The protest group, which has been disrupting traffic on the M25 London ringroad for some days, has turned its attention to blocking traffic into and out of one of the UK’s busiest ports in Dover.
Insulate Britain, which wants the UK government to insulate all the country’s homes by 2030, began protesting earlier this week by blocking traffic on the M25 motorway, but the government successfully applied for a court order banning the action there.
As a result, protesters shifted their focus to the Kent port which, since the beginning of the pandemic, has mainly handled freight into and out of the UK heading for Europe.
Doug Bannister, CEO, Port of Dover thanked the Dover and Kent Police forces for their rapid response in clearing protesters, keeping disruption to a minimum.
“The Port implemented its tried and tested resilience plans in order to deal with the impact of the protest. The Port has consistently shown its ability to deal with such challenges and today’s targeted activity shows once again the importance and symbolism of Dover to the nation as a critical trade and tourism artery on which the UK continues to rely.
“We worked with our customers and the police authorities in managing the situation quickly and apologise to our community for any disruption caused by a situation not of our making,” said Mr Bannister.

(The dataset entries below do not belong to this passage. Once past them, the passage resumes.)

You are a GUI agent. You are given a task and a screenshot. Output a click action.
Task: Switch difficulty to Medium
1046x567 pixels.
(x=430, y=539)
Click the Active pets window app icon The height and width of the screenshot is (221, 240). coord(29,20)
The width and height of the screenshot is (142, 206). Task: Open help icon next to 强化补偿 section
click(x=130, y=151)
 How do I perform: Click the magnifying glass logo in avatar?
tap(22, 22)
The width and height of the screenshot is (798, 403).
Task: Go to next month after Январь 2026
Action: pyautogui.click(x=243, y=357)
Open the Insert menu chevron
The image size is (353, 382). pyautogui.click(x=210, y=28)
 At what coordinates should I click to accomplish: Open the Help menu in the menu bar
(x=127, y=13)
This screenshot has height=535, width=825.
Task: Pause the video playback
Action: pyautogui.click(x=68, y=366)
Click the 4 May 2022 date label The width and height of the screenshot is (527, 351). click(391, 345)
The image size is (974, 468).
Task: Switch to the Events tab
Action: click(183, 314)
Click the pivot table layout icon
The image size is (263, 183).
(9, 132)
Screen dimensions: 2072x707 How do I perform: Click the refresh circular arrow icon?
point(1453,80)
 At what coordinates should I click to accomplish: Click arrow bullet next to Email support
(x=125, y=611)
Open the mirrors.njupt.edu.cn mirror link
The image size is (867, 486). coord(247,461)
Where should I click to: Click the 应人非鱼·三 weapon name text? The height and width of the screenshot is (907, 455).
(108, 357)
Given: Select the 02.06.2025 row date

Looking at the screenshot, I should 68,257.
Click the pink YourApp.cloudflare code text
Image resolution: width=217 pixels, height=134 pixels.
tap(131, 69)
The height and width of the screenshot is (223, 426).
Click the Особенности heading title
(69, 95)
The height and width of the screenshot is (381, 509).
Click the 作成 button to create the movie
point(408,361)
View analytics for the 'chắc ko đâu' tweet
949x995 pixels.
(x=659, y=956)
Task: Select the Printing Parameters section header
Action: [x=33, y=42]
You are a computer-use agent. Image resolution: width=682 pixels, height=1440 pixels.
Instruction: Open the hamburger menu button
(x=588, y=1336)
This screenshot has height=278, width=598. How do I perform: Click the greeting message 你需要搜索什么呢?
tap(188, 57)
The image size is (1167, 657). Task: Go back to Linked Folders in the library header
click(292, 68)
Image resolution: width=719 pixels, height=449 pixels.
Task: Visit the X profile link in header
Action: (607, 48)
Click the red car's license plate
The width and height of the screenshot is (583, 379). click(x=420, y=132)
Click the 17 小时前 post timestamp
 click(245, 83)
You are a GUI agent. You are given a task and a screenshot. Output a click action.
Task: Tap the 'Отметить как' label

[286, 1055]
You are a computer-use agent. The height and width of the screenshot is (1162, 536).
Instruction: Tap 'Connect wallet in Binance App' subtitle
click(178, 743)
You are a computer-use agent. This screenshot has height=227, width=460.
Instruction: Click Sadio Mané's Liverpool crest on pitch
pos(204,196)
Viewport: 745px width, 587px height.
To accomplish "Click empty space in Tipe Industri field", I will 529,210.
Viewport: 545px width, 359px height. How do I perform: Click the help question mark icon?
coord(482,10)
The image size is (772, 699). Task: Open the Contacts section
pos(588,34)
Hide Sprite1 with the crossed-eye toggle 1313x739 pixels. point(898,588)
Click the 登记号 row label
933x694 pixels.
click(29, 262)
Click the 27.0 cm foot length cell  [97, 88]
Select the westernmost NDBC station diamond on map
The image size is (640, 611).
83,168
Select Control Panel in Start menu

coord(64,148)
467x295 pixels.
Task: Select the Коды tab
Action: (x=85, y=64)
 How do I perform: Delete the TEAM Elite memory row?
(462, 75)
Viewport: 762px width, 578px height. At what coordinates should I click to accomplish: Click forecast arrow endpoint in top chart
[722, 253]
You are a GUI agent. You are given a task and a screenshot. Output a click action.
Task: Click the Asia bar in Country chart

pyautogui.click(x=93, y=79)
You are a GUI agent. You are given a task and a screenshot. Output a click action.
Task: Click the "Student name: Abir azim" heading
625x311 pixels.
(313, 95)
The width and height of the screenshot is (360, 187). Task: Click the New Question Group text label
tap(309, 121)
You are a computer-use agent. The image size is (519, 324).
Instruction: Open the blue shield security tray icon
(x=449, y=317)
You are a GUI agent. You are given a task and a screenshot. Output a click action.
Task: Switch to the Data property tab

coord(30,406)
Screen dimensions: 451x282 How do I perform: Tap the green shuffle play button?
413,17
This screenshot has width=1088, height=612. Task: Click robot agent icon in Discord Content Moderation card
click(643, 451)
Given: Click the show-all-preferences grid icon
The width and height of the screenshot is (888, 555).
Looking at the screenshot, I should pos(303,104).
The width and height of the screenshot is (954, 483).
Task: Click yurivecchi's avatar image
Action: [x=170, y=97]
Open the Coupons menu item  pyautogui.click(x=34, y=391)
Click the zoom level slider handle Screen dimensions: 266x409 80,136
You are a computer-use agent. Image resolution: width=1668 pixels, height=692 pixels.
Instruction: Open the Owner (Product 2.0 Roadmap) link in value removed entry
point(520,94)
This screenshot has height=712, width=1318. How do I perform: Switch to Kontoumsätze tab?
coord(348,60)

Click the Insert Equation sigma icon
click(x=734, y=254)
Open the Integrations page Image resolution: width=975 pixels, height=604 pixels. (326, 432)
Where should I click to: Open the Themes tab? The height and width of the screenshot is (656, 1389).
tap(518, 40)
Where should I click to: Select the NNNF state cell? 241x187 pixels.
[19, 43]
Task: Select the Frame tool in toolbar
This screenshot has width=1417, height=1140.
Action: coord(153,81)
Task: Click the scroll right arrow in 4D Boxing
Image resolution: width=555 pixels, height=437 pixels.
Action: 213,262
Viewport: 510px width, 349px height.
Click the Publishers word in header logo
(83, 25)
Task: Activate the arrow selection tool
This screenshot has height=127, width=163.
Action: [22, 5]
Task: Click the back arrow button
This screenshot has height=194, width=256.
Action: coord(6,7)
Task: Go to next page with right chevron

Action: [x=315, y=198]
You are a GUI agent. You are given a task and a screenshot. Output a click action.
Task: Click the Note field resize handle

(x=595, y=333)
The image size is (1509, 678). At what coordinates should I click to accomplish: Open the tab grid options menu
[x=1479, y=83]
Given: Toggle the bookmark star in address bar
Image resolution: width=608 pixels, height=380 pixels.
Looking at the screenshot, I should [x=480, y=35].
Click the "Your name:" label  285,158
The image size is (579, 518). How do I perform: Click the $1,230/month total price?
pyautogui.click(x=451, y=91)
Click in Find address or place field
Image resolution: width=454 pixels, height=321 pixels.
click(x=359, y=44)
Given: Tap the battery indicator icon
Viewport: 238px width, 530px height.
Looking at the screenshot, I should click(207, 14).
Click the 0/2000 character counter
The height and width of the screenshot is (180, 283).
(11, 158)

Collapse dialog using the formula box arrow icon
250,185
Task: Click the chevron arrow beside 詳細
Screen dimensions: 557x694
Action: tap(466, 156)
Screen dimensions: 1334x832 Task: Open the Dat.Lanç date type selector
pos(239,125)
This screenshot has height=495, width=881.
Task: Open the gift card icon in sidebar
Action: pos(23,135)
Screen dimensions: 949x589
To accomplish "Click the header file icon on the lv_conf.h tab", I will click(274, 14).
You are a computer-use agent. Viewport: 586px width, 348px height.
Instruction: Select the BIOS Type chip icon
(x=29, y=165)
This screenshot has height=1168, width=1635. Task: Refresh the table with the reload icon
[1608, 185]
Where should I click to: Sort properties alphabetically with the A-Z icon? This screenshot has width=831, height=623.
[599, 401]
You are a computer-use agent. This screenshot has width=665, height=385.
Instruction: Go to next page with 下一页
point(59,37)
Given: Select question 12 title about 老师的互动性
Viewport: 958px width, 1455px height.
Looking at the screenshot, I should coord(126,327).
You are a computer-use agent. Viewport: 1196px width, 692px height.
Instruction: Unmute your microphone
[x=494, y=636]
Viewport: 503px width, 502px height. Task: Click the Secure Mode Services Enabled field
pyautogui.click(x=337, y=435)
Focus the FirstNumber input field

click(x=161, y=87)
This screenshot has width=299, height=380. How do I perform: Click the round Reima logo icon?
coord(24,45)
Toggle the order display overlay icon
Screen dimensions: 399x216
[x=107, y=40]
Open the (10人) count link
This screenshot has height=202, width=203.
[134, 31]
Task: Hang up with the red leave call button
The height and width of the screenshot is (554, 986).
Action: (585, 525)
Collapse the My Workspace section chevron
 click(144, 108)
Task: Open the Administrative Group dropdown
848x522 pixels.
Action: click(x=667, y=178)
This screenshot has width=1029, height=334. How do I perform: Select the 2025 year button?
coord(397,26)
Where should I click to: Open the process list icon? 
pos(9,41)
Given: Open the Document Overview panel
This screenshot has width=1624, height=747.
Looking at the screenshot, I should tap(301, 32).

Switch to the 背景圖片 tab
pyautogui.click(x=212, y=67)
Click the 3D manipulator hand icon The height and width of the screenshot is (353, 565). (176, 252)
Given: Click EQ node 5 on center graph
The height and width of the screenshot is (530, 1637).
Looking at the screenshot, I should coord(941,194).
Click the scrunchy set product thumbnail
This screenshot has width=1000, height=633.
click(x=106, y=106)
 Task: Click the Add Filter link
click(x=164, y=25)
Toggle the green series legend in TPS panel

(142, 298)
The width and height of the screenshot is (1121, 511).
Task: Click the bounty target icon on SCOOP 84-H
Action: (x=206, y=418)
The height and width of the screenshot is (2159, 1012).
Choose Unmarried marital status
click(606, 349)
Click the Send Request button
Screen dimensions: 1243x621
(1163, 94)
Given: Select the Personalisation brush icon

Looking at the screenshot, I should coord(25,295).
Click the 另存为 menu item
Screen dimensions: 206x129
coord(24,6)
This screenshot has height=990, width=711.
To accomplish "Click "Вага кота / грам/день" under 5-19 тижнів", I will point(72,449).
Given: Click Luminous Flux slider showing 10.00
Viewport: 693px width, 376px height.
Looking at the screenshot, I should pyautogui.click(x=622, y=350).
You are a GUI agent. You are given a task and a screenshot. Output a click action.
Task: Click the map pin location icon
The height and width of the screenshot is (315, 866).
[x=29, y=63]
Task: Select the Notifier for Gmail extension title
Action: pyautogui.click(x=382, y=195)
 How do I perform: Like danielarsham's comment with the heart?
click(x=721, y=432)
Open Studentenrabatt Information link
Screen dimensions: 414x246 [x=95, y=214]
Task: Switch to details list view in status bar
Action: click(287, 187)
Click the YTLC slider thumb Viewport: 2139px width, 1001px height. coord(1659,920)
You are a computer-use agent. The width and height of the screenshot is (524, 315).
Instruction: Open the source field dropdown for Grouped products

Meanwhile, Insulate Britain also apologised to the public: “We are sorry for the disruption that we are causing. It seems to be the only way to keep the issue of insulation on the agenda and to draw attention to how poorly insulated homes are causing ill-health, misery and early death for many thousands of people.
“We are failing the country’s cold hungry families and the elderly and placing an enormous burden on the NHS.”
An Insulate Britain spokesperson added that the protests were aimed at highlighting fuel poverty, which is killing people in Dover and across the UK.
“We need a Churchillian response: we must tell the truth about the urgent horror of the Climate Emergency. Change at the necessary speed and scale requires economic disruption. We wish it wasn’t true, but it is. It’s why the 2000 fuel protests got a U-turn in policy and gave [Tony] Blair his biggest challenge as prime minister,” said the spokesperson.